WHAT THIS TASK INVOLVES -
Could you revise the records below so that every "GUI agent" becomes "interface agent", and give them back with nothing else changed?

PROVIDED ENTRIES -
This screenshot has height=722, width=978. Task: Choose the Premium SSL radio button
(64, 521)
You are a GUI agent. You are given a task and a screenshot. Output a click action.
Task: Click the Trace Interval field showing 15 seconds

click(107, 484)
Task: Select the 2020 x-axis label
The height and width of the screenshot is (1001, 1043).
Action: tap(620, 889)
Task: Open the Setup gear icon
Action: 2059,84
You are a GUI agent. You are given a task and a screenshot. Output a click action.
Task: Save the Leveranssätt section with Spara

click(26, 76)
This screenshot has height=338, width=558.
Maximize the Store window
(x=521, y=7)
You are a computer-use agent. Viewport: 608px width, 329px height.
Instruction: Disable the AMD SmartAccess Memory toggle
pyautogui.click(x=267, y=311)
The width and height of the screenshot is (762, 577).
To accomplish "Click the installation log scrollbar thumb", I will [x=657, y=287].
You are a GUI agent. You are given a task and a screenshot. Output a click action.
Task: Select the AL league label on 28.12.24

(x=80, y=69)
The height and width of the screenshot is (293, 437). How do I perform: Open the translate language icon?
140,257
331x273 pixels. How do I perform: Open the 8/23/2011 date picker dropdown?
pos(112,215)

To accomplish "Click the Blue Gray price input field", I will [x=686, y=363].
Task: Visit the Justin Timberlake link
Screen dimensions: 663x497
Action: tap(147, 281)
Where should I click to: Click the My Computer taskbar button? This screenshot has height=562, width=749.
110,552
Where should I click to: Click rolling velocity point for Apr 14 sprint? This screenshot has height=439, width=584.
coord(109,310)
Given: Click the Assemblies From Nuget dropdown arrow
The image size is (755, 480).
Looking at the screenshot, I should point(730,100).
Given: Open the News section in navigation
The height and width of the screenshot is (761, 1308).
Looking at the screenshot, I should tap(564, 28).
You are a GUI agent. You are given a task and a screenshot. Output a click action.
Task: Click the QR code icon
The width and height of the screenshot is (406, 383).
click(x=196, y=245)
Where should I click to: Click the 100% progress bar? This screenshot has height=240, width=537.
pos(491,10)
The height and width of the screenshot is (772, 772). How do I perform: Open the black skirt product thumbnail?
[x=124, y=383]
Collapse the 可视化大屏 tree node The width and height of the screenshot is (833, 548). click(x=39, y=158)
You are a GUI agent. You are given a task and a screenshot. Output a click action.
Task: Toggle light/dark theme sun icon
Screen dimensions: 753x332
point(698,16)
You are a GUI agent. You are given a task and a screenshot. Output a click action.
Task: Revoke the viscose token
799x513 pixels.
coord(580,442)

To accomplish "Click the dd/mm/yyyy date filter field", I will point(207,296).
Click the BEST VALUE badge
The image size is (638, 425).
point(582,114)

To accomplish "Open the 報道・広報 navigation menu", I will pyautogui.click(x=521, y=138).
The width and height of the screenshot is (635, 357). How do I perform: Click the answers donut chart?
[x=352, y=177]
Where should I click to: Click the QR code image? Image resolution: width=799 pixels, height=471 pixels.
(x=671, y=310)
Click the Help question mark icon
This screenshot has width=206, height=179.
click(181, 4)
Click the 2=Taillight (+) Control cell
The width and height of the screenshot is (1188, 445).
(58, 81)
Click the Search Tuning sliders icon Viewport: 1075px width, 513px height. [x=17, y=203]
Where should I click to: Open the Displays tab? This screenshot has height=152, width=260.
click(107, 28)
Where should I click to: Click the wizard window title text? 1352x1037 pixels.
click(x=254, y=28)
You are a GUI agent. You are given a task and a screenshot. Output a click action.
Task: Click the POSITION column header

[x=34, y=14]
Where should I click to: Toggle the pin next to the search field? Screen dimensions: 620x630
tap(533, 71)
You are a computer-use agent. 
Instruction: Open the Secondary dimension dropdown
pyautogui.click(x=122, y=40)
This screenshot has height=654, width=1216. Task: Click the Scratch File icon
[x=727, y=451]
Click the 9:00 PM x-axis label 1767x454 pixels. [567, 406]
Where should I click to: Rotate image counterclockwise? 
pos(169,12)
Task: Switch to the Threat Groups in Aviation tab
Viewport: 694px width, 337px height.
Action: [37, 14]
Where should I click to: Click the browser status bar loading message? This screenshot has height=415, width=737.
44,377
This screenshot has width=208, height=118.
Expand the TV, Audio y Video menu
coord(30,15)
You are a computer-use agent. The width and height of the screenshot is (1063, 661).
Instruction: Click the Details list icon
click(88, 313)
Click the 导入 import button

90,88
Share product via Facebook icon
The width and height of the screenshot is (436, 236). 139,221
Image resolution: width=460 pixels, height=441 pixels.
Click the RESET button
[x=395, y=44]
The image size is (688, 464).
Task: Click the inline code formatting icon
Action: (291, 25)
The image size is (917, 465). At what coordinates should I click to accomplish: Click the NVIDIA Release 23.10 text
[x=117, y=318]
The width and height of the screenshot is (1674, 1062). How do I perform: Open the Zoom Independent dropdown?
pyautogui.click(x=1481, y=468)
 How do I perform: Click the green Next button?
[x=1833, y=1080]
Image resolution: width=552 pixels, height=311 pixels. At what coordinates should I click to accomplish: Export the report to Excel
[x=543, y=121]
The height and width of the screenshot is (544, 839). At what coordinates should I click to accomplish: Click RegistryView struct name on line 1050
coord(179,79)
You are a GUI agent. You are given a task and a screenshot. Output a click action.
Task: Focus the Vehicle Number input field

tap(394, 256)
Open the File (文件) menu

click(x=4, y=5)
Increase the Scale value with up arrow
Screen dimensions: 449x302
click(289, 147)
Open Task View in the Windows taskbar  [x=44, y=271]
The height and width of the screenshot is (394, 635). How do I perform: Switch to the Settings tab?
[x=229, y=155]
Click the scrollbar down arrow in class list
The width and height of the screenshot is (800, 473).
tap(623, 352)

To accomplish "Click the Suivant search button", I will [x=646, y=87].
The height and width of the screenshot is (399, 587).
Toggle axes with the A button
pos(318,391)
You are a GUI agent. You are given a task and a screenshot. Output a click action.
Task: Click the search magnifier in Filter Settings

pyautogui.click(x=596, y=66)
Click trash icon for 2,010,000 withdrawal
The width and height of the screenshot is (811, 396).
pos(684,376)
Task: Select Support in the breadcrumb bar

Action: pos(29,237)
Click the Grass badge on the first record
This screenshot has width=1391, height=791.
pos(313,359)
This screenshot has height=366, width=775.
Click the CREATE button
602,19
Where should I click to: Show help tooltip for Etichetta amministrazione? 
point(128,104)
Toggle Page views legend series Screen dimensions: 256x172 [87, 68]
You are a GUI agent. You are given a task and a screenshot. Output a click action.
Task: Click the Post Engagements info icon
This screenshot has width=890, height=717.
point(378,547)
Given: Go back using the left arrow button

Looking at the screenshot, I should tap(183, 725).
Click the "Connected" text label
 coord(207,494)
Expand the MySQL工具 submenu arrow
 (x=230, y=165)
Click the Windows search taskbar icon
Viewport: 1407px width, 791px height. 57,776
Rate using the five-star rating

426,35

PROBLEM SOLUTION -
This screenshot has height=722, width=978. Task: Choose the Premium SSL radio button
(64, 521)
You are a interface agent. You are given a task and a screenshot. Output a click action.
Task: Click the Trace Interval field showing 15 seconds

click(107, 484)
Task: Select the 2020 x-axis label
The height and width of the screenshot is (1001, 1043).
Action: tap(620, 889)
Task: Open the Setup gear icon
Action: 2059,84
You are a interface agent. You are given a task and a screenshot. Output a click action.
Task: Save the Leveranssätt section with Spara

click(26, 76)
This screenshot has height=338, width=558.
Maximize the Store window
(x=521, y=7)
You are a computer-use agent. Viewport: 608px width, 329px height.
Instruction: Disable the AMD SmartAccess Memory toggle
pyautogui.click(x=267, y=311)
The width and height of the screenshot is (762, 577).
To accomplish "Click the installation log scrollbar thumb", I will [x=657, y=287].
You are a interface agent. You are given a task and a screenshot. Output a click action.
Task: Select the AL league label on 28.12.24

(x=80, y=69)
The height and width of the screenshot is (293, 437). How do I perform: Open the translate language icon?
140,257
331x273 pixels. How do I perform: Open the 8/23/2011 date picker dropdown?
pos(112,215)

To accomplish "Click the Blue Gray price input field", I will [x=686, y=363].
Task: Visit the Justin Timberlake link
Screen dimensions: 663x497
Action: tap(147, 281)
Where should I click to: Click the My Computer taskbar button? This screenshot has height=562, width=749.
110,552
Where should I click to: Click rolling velocity point for Apr 14 sprint? This screenshot has height=439, width=584.
coord(109,310)
Given: Click the Assemblies From Nuget dropdown arrow
The image size is (755, 480).
Looking at the screenshot, I should point(730,100).
Given: Open the News section in navigation
The height and width of the screenshot is (761, 1308).
Looking at the screenshot, I should tap(564, 28).
You are a interface agent. You are given a task and a screenshot. Output a click action.
Task: Click the QR code icon
The width and height of the screenshot is (406, 383).
click(x=196, y=245)
Where should I click to: Click the 100% progress bar? This screenshot has height=240, width=537.
pos(491,10)
The height and width of the screenshot is (772, 772). How do I perform: Open the black skirt product thumbnail?
[x=124, y=383]
Collapse the 可视化大屏 tree node The width and height of the screenshot is (833, 548). click(x=39, y=158)
You are a interface agent. You are given a task and a screenshot. Output a click action.
Task: Toggle light/dark theme sun icon
Screen dimensions: 753x332
point(698,16)
You are a interface agent. You are given a task and a screenshot. Output a click action.
Task: Revoke the viscose token
799x513 pixels.
coord(580,442)

To accomplish "Click the dd/mm/yyyy date filter field", I will point(207,296).
Click the BEST VALUE badge
The image size is (638, 425).
point(582,114)

To accomplish "Open the 報道・広報 navigation menu", I will pyautogui.click(x=521, y=138).
The width and height of the screenshot is (635, 357). How do I perform: Click the answers donut chart?
[x=352, y=177]
Where should I click to: Click the QR code image? Image resolution: width=799 pixels, height=471 pixels.
(x=671, y=310)
Click the Help question mark icon
This screenshot has width=206, height=179.
click(181, 4)
Click the 2=Taillight (+) Control cell
The width and height of the screenshot is (1188, 445).
(58, 81)
Click the Search Tuning sliders icon Viewport: 1075px width, 513px height. [x=17, y=203]
Where should I click to: Open the Displays tab? This screenshot has height=152, width=260.
click(107, 28)
Where should I click to: Click the wizard window title text? 1352x1037 pixels.
click(x=254, y=28)
You are a interface agent. You are given a task and a screenshot. Output a click action.
Task: Click the POSITION column header

[x=34, y=14]
Where should I click to: Toggle the pin next to the search field? Screen dimensions: 620x630
tap(533, 71)
You are a computer-use agent. 
Instruction: Open the Secondary dimension dropdown
pyautogui.click(x=122, y=40)
This screenshot has height=654, width=1216. Task: Click the Scratch File icon
[x=727, y=451]
Click the 9:00 PM x-axis label 1767x454 pixels. [567, 406]
Where should I click to: Rotate image counterclockwise? 
pos(169,12)
Task: Switch to the Threat Groups in Aviation tab
Viewport: 694px width, 337px height.
Action: [37, 14]
Where should I click to: Click the browser status bar loading message? This screenshot has height=415, width=737.
44,377
This screenshot has width=208, height=118.
Expand the TV, Audio y Video menu
coord(30,15)
You are a computer-use agent. The width and height of the screenshot is (1063, 661).
Instruction: Click the Details list icon
click(88, 313)
Click the 导入 import button

90,88
Share product via Facebook icon
The width and height of the screenshot is (436, 236). 139,221
Image resolution: width=460 pixels, height=441 pixels.
Click the RESET button
[x=395, y=44]
The image size is (688, 464).
Task: Click the inline code formatting icon
Action: (291, 25)
The image size is (917, 465). At what coordinates should I click to accomplish: Click the NVIDIA Release 23.10 text
[x=117, y=318]
The width and height of the screenshot is (1674, 1062). How do I perform: Open the Zoom Independent dropdown?
pyautogui.click(x=1481, y=468)
 How do I perform: Click the green Next button?
[x=1833, y=1080]
Image resolution: width=552 pixels, height=311 pixels. At what coordinates should I click to accomplish: Export the report to Excel
[x=543, y=121]
The height and width of the screenshot is (544, 839). At what coordinates should I click to accomplish: Click RegistryView struct name on line 1050
coord(179,79)
You are a interface agent. You are given a task and a screenshot. Output a click action.
Task: Focus the Vehicle Number input field

tap(394, 256)
Open the File (文件) menu

click(x=4, y=5)
Increase the Scale value with up arrow
Screen dimensions: 449x302
click(289, 147)
Open Task View in the Windows taskbar  [x=44, y=271]
The height and width of the screenshot is (394, 635). How do I perform: Switch to the Settings tab?
[x=229, y=155]
Click the scrollbar down arrow in class list
The width and height of the screenshot is (800, 473).
tap(623, 352)

To accomplish "Click the Suivant search button", I will [x=646, y=87].
The height and width of the screenshot is (399, 587).
Toggle axes with the A button
pos(318,391)
You are a interface agent. You are given a task and a screenshot. Output a click action.
Task: Click the search magnifier in Filter Settings

pyautogui.click(x=596, y=66)
Click trash icon for 2,010,000 withdrawal
The width and height of the screenshot is (811, 396).
pos(684,376)
Task: Select Support in the breadcrumb bar

Action: pos(29,237)
Click the Grass badge on the first record
This screenshot has width=1391, height=791.
pos(313,359)
This screenshot has height=366, width=775.
Click the CREATE button
602,19
Where should I click to: Show help tooltip for Etichetta amministrazione? 
point(128,104)
Toggle Page views legend series Screen dimensions: 256x172 [87, 68]
You are a interface agent. You are given a task and a screenshot. Output a click action.
Task: Click the Post Engagements info icon
This screenshot has width=890, height=717.
point(378,547)
Given: Go back using the left arrow button

Looking at the screenshot, I should tap(183, 725).
Click the "Connected" text label
 coord(207,494)
Expand the MySQL工具 submenu arrow
 (x=230, y=165)
Click the Windows search taskbar icon
Viewport: 1407px width, 791px height. 57,776
Rate using the five-star rating

426,35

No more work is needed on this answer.